提示文 =>
個人的にはミッションスクールを経験しているので宗教的なものに耐性があった。伝統的な宗教は世界観がガラッと変わるような神秘的な体験などを売りにすることはない。また信者を個人的に囲い込んで話し合いができないようにしたりもしない。また階級を作ってご褒美を出したりということもない。これらは新興宗教が何らかの形でカモを探している主なサインだ。

ところが日本人は一般的に宗教に耐性がないのでこうしたものの真偽を確かめることができない。真面目で寂しがりの人ほど信じやすくいったん信じてしまうと周囲が説得するのは不可能だ。だから「ダークサイドに堕ちたな」と思うわけである。オウム真理教事件が起きたとき、多くの幹部信者は高学歴だったが「なるほどな」と思った。彼らは仲間を得て最初は嬉しかったはずだ。

新興宗教は「入り口」になるものをいつも探している。トランプ支持者が引用しているニュースソースの中には中国系の新興宗教団体が運営しているものもあった。大陸で弾圧されているが故に外国で運営しているものだ。おそらく反共のメッセージとして利用されているのだろう。

いわゆるフェイクと呼ばれるニュースはこれから減ってゆくだろう。情報発信源となるSNSがいろいろな形で閉じられているからである。一時の熱狂でここに集まってきたような人たちは徐々に退出するだろう。だが、一部の支持者たちは熱心にここに居残ることになるのかもしれない。全てを投げ出してある主張に心酔するという意味では新興宗教の支持者として資質がある人たちだ。つまり新興宗教のカモになりやすいリストなのである。

江川紹子さんが、オウム真理教とトランプサポーターの共通点を書いていた時は「そんなバカな」と思ったのだが、大筋では正しい感覚だったのかもしれない。「寄付やセミナーには気をつけてほしい」とは思うが、自分から進んで何かの運動に共鳴したいと考える人も多いだろう。

おそらく、SNSネイティブの現在の大学生がこうしたメッセージに引っかかることは少ないのだろう。だが、現役を引退して生きがいを探している真面目な人ほど危険性は高いのかもしれない。情報リテラシーも宗教への耐性もないからだ。オウム真理教と違って社会を転覆するエネルギーはないのかもしれないが、個人の人生を破壊するくらいのことは起こるはずだ。自己責任とはいえいかにも残酷なことだ。

これがトランプ大統領が、寂しさの蔓延する日本に残した最後の置き土産なのかもしれない。日本には孤独な人が大勢いる。

データ欄 =>
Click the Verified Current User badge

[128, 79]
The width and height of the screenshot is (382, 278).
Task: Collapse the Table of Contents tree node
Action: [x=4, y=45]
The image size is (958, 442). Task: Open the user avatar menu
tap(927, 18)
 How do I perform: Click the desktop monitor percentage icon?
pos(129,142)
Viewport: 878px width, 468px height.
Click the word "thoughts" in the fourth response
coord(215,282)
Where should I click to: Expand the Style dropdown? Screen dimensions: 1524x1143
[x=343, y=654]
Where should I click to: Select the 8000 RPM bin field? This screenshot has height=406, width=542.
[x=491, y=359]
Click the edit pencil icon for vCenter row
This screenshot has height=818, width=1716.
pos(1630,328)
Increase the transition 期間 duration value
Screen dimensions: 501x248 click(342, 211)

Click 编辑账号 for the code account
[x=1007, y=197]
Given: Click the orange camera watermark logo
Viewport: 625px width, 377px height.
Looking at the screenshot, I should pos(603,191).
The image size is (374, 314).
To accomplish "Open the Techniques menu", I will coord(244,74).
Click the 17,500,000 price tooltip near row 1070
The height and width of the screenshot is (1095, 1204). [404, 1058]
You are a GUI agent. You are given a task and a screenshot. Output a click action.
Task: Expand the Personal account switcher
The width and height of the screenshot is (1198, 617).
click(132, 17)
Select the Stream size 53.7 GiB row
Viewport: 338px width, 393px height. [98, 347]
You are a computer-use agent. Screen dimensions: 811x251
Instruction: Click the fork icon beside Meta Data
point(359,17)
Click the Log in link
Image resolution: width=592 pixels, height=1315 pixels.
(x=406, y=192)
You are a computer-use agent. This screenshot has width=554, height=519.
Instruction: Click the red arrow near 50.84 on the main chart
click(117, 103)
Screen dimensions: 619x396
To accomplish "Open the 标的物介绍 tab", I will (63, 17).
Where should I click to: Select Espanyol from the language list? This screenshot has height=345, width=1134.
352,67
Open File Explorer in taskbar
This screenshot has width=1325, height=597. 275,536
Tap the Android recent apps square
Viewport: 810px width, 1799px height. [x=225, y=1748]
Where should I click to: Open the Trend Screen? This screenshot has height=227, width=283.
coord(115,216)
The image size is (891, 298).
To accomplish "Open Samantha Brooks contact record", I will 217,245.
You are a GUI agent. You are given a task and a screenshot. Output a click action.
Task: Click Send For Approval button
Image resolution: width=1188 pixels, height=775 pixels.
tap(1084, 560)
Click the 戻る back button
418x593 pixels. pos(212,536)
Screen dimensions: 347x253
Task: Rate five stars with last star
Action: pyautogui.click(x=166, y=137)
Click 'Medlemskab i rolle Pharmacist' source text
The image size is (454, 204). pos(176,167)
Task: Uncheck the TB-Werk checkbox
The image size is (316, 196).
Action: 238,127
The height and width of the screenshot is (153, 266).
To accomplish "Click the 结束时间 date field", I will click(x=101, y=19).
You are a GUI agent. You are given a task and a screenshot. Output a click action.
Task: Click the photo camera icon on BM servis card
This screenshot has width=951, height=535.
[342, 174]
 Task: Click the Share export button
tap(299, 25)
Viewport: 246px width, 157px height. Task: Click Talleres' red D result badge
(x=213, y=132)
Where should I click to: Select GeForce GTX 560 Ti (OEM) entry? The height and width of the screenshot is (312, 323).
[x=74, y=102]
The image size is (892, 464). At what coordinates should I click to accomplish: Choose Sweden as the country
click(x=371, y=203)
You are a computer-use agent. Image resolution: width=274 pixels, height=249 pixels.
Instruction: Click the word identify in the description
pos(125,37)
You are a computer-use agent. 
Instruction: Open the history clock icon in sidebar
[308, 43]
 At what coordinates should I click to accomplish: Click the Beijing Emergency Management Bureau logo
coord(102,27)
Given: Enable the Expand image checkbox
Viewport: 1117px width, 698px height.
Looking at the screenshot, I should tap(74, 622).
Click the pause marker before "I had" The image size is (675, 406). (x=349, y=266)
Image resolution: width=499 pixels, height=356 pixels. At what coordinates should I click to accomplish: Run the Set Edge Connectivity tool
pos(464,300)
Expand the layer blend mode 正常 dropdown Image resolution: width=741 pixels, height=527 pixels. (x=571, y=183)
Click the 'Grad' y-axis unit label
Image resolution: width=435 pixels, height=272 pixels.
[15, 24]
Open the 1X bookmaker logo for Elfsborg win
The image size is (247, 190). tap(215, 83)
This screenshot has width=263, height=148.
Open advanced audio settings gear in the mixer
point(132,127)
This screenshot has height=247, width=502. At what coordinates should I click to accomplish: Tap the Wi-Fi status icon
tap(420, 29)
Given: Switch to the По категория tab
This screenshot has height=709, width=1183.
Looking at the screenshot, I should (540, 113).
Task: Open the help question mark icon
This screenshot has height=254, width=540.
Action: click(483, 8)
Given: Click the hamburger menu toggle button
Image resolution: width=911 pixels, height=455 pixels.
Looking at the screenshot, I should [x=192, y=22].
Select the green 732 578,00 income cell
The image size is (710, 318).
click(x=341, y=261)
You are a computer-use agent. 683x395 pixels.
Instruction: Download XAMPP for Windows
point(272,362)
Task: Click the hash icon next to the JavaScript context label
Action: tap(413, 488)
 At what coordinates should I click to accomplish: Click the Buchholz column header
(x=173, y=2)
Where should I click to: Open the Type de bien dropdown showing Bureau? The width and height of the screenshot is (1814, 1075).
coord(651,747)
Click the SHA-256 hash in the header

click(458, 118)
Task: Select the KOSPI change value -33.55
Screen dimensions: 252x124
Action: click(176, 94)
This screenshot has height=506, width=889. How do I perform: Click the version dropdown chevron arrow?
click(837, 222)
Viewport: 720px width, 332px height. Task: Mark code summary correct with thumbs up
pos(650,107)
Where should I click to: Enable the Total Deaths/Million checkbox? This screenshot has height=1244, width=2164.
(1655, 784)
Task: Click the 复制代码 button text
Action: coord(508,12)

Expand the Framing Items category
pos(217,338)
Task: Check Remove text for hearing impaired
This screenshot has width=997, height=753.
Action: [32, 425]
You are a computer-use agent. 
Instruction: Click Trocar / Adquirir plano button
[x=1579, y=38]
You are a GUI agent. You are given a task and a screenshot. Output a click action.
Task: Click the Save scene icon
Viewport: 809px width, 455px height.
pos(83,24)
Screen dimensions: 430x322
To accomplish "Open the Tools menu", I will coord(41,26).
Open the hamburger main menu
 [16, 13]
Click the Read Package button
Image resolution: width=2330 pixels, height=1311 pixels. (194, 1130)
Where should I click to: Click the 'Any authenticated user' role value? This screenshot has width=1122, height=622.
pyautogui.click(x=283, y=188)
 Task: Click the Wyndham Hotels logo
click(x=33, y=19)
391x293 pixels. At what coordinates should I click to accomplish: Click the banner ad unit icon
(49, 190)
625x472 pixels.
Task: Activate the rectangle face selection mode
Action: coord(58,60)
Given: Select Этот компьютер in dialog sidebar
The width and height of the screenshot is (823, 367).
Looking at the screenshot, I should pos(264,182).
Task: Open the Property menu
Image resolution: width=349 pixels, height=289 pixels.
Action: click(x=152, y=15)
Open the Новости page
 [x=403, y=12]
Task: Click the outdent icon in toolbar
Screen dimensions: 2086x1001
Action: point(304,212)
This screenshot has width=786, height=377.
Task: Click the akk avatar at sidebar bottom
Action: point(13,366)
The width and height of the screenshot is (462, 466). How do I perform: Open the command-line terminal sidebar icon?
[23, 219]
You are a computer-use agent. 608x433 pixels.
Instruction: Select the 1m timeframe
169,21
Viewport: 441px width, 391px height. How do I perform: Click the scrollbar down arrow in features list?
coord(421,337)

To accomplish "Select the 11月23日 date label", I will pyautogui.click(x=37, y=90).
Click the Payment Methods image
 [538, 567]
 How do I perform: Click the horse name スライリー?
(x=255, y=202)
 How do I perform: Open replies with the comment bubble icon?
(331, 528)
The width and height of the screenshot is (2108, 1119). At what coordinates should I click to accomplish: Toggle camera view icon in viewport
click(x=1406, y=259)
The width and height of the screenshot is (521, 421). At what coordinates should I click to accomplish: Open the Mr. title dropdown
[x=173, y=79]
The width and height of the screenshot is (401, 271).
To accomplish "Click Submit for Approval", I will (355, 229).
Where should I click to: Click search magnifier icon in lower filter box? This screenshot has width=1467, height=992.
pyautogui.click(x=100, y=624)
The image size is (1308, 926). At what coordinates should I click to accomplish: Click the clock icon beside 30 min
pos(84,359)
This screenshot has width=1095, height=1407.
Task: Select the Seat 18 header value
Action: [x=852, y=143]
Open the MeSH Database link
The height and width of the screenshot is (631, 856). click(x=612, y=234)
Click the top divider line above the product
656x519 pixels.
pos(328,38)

取り組む課題 =>
• A. 提示文で、新興宗教がカモを探している主なサインとして挙げられているものをすべて書き出してください。
• B. 提示文から、「おそらく、SNSネイティブの」を含む箇所を起点とし、「日本には孤独な人が大勢いる。」の直後までを一字も変えずに抜き出して返してください。
• C. 提示文について、次の問いに答えてください。
(i) トランプ支持者が引用していた中国系の新興宗教団体のニュースソースは、なぜ外国で運営されているとされていますか。
(ii) いわゆるフェイクと呼ばれるニュースが減ってゆく理由として、何が挙げられていますか。
(iii) オウム真理教とトランプサポーターの共通点を書いていたのは誰ですか。

結果 =>
• A.
・世界観がガラッと変わるような神秘的な体験などを売りにする
・信者を個人的に囲い込んで話し合いができないようにする
・階級を作ってご褒美を出す

• B.
おそらく、SNSネイティブの現在の大学生がこうしたメッセージに引っかかることは少ないのだろう。だが、現役を引退して生きがいを探している真面目な人ほど危険性は高いのかもしれない。情報リテラシーも宗教への耐性もないからだ。オウム真理教と違って社会を転覆するエネルギーはないのかもしれないが、個人の人生を破壊するくらいのことは起こるはずだ。自己責任とはいえいかにも残酷なことだ。

これがトランプ大統領が、寂しさの蔓延する日本に残した最後の置き土産なのかもしれない。日本には孤独な人が大勢いる。

• C.
(i) 大陸で弾圧されているためです。
(ii) 情報発信源となるSNSがいろいろな形で閉じられていることです。
(iii) 江川紹子さんです。